## WHAT TO PRODUCE
Each entry below is to be transcribed exactly; pictures are not copied.

## DATA EXTRACTS
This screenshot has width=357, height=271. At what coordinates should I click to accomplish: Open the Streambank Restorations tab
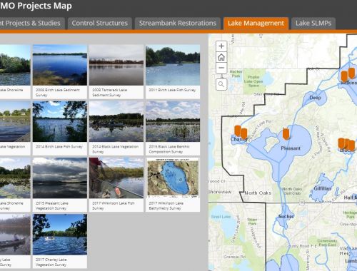178,24

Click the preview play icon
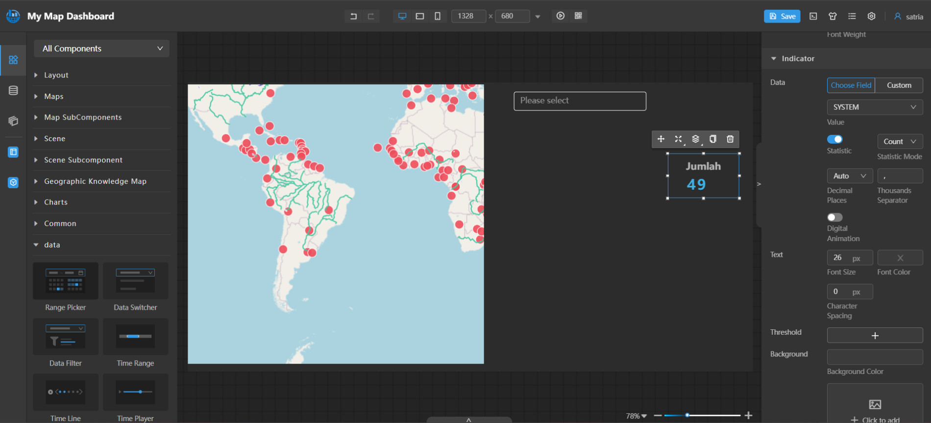click(561, 16)
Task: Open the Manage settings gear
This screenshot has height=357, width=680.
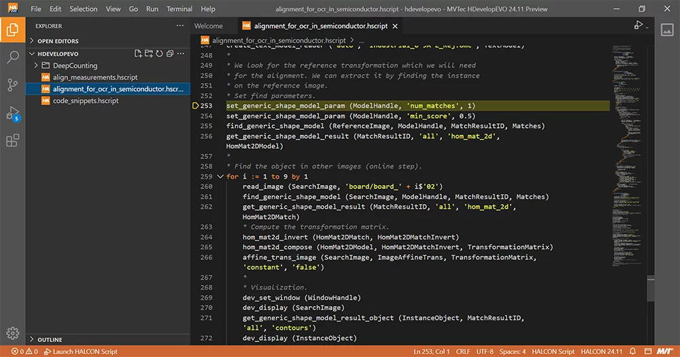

## ANSWER TO THIS EXERCISE
This screenshot has width=357, height=271. At what coordinates should I click to accomplish: Open the Streambank Restorations tab
178,24

Click the preview play icon
click(561, 16)
Task: Open the Manage settings gear
This screenshot has height=357, width=680.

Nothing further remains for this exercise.